= Task description =
Search the data for "Bologna" and copy every matching line.

= Supplied records =
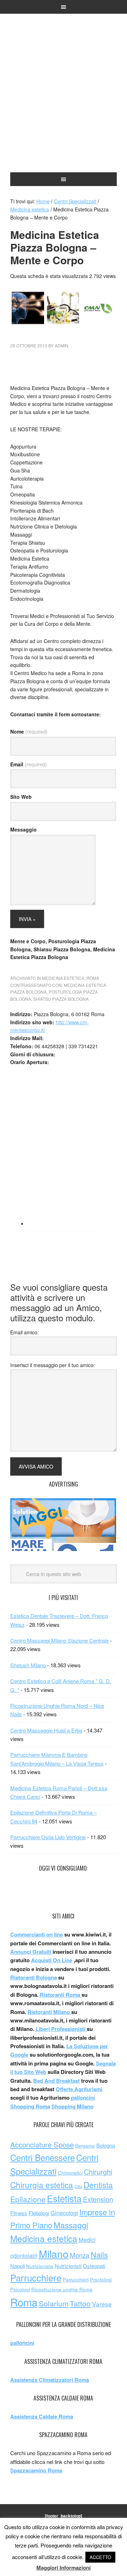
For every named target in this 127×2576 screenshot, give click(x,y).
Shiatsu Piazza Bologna (61, 999)
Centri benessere (63, 46)
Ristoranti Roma (60, 1995)
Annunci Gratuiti (31, 1952)
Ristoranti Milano (49, 2012)
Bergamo (85, 2145)
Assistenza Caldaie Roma (41, 2416)
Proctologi (101, 2279)
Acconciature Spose (42, 2144)
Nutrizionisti (68, 2265)
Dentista (98, 2184)
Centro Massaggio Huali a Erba (46, 1730)
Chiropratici (70, 2172)
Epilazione (28, 2199)
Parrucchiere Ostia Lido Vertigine (48, 1837)
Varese (102, 2303)
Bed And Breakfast (56, 2080)
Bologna (105, 2145)
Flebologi (39, 2213)
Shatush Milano (28, 1665)
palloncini (83, 2097)
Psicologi (20, 2289)
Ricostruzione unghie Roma (61, 2289)
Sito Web (21, 796)
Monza (79, 2255)
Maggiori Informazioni (63, 2567)
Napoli (17, 2265)
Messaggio (23, 829)
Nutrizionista (39, 2266)
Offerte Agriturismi (79, 2089)
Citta (78, 2186)
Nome (29, 731)
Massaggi (71, 2225)
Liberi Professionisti (61, 2029)
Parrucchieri (76, 2279)
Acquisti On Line (51, 1960)
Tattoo (80, 2303)
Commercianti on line (36, 1934)
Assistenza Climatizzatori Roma (49, 2380)
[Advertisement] (63, 117)
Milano (53, 2253)
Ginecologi (64, 2213)
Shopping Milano (72, 2106)
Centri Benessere (42, 2157)
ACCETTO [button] (100, 2557)
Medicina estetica (63, 978)
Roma (92, 978)
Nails (99, 2254)
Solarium (53, 2303)
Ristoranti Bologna (33, 1977)
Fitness (18, 2213)
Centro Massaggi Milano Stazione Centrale (59, 1640)
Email (28, 764)
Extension (98, 2199)
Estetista (64, 2198)
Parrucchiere (35, 2277)
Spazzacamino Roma (36, 2470)
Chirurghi (98, 2172)
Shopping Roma (30, 2106)
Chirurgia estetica (41, 2184)
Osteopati (94, 2265)
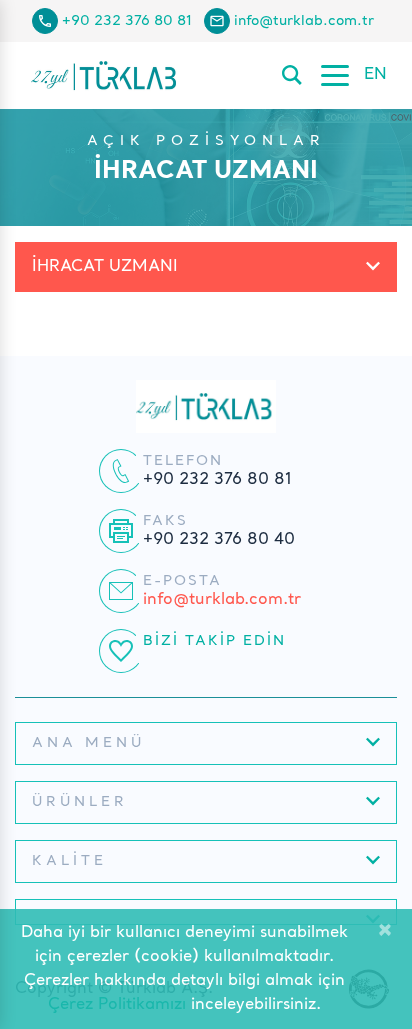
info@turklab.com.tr (304, 21)
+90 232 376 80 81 (127, 21)
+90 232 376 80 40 (219, 540)
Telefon (183, 461)
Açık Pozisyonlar (206, 141)
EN (375, 75)
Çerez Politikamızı (117, 1005)
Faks (165, 521)
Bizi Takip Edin (214, 641)
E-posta (182, 581)
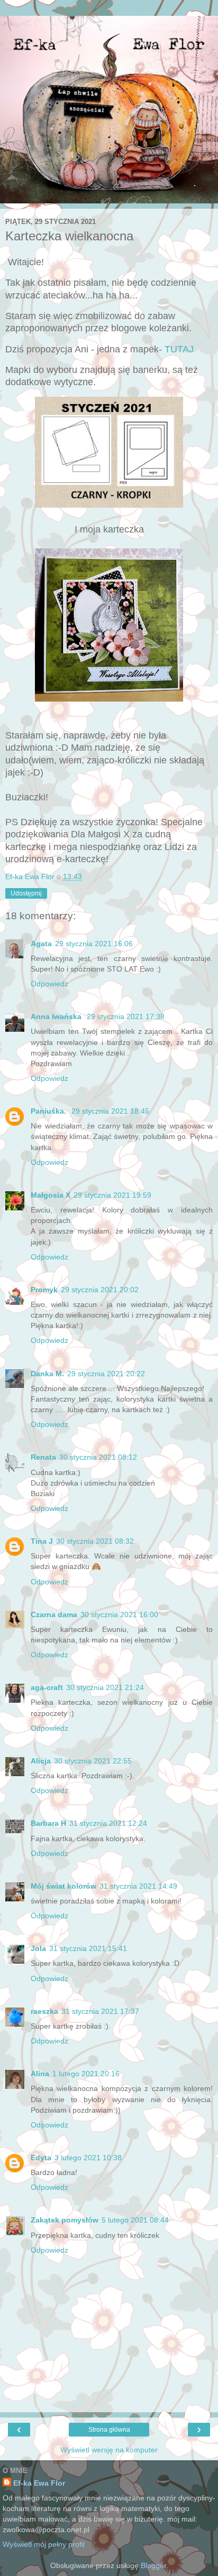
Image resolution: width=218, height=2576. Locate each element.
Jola (38, 1948)
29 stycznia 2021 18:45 (110, 1111)
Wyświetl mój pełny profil (44, 2544)
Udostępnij (26, 893)
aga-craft (47, 1687)
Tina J (42, 1541)
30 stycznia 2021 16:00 (119, 1614)
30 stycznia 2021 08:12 (98, 1457)
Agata (41, 943)
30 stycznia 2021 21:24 (105, 1687)
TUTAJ (179, 349)
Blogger (153, 2565)
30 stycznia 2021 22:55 (93, 1761)
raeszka (44, 2011)
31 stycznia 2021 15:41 (88, 1948)
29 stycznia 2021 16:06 (94, 943)
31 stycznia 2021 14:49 (138, 1886)
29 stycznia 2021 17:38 (126, 1016)
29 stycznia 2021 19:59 (112, 1195)
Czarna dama (54, 1614)
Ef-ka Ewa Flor (39, 2483)
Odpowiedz (49, 983)
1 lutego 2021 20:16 (86, 2073)
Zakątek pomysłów (64, 2220)
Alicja (41, 1761)
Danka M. (47, 1373)
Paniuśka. (49, 1111)
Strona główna (109, 2429)
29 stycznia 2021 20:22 (106, 1373)
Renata (43, 1457)
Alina (40, 2073)
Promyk (44, 1289)
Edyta (41, 2157)
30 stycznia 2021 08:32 (95, 1541)
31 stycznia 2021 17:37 (100, 2011)
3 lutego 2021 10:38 (88, 2157)
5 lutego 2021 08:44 (135, 2220)
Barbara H (48, 1823)
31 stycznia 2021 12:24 (108, 1823)
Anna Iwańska (57, 1016)
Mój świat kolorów (63, 1886)
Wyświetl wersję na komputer (109, 2450)
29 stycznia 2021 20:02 (100, 1289)
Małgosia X (50, 1195)
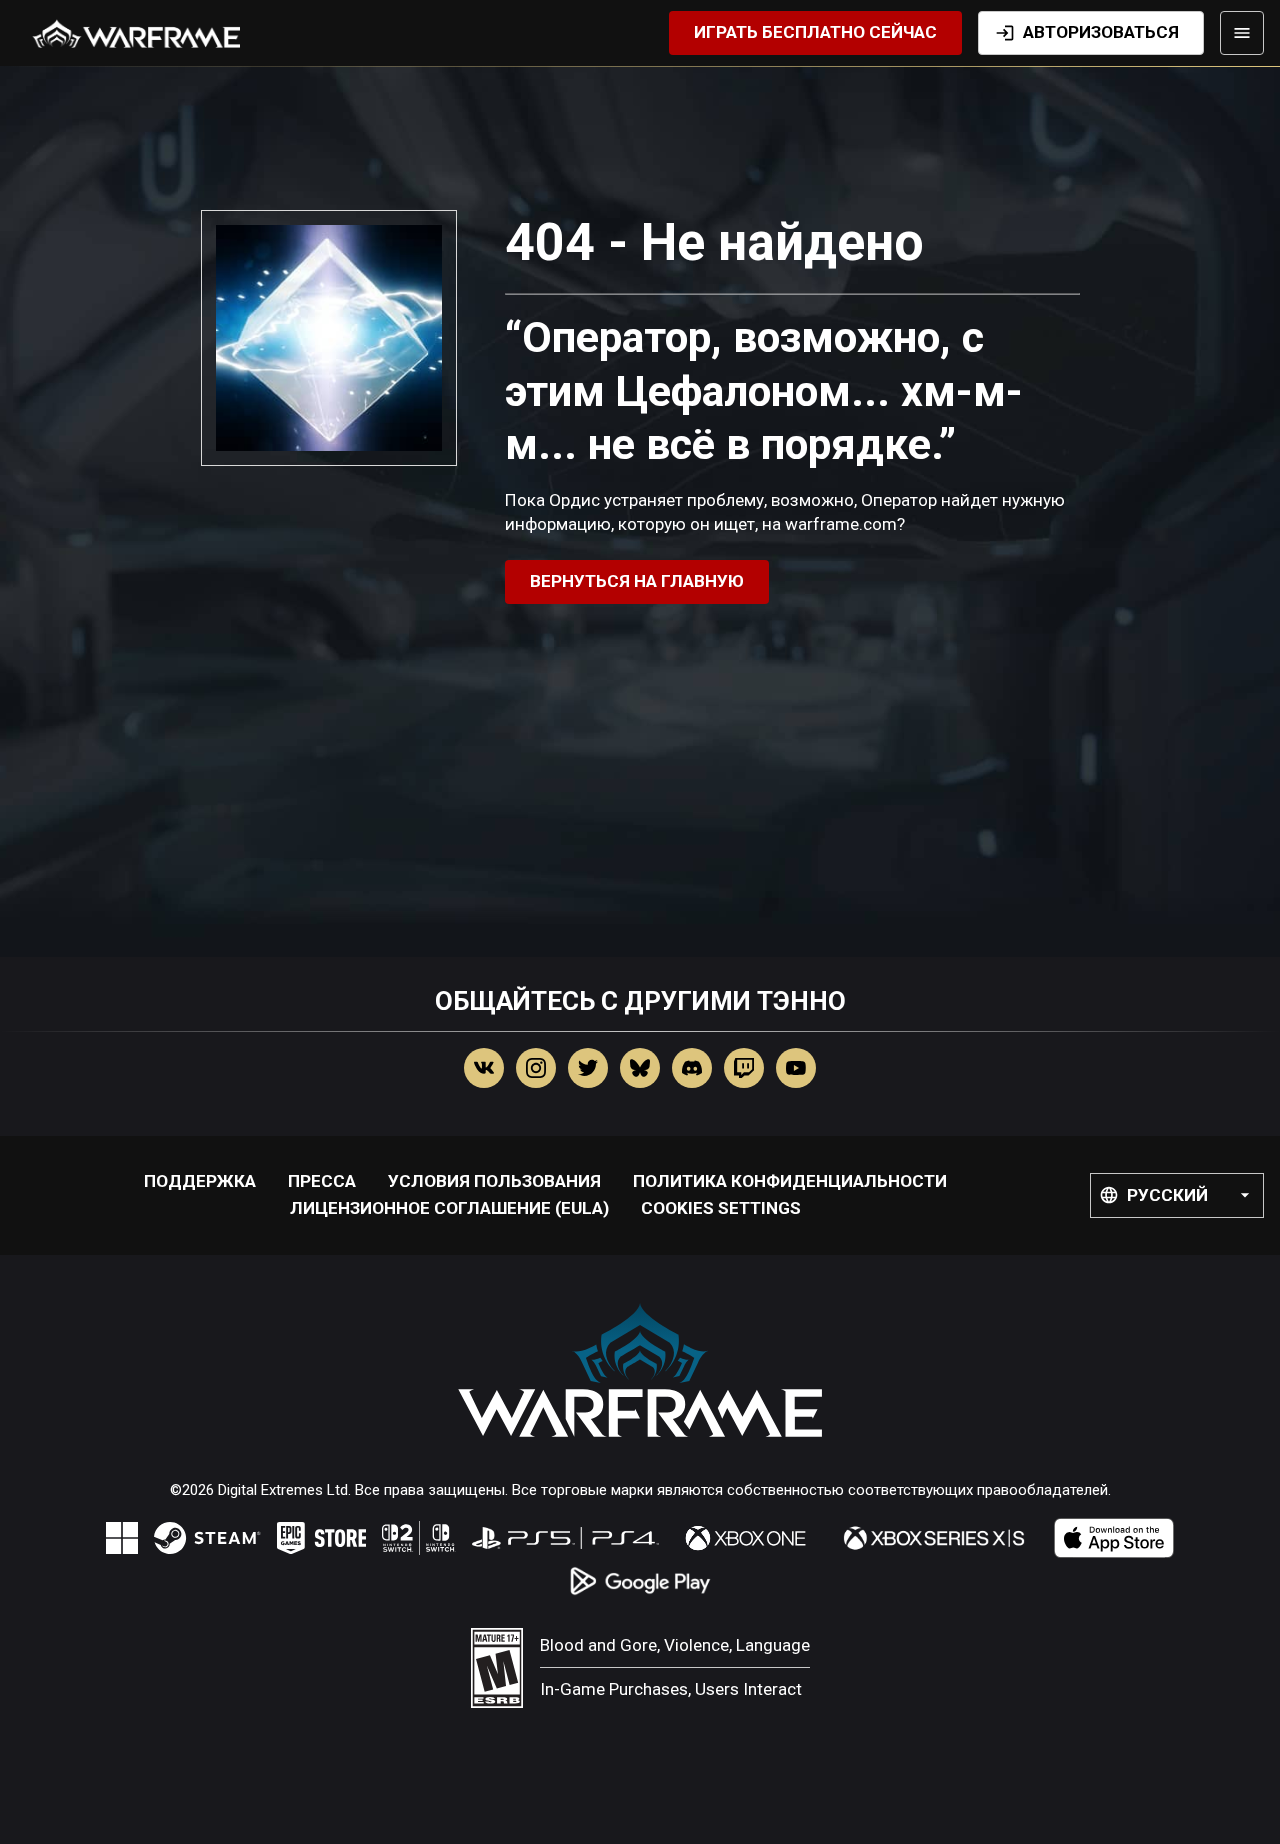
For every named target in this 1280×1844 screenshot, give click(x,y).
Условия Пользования (494, 1181)
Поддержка (200, 1181)
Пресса (322, 1181)
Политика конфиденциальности (790, 1181)
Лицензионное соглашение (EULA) (449, 1208)
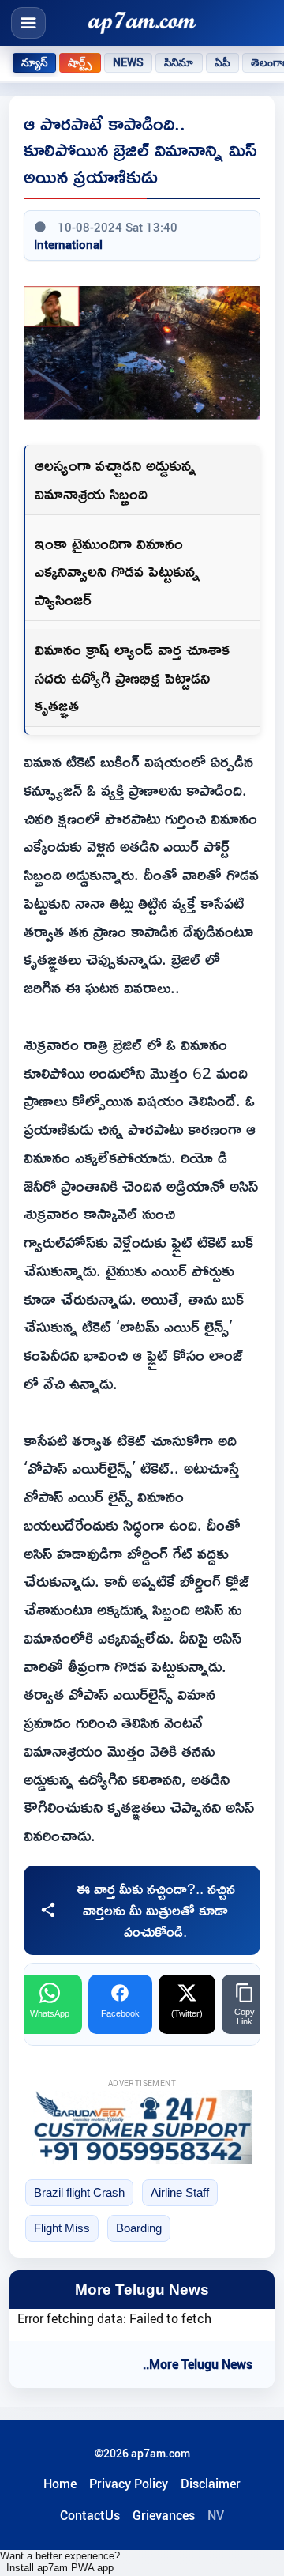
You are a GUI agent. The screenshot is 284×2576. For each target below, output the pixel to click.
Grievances (164, 2515)
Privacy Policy (128, 2483)
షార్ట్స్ (80, 62)
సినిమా (178, 62)
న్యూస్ (34, 62)
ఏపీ (222, 62)
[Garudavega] (142, 2127)
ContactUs (90, 2515)
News (128, 62)
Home (60, 2483)
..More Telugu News (197, 2364)
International (68, 244)
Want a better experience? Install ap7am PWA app (60, 2562)
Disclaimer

= Answer space =
Shiatsu Piazza Bologna (61, 999)
Bologna (105, 2145)
Ristoranti Bologna (33, 1977)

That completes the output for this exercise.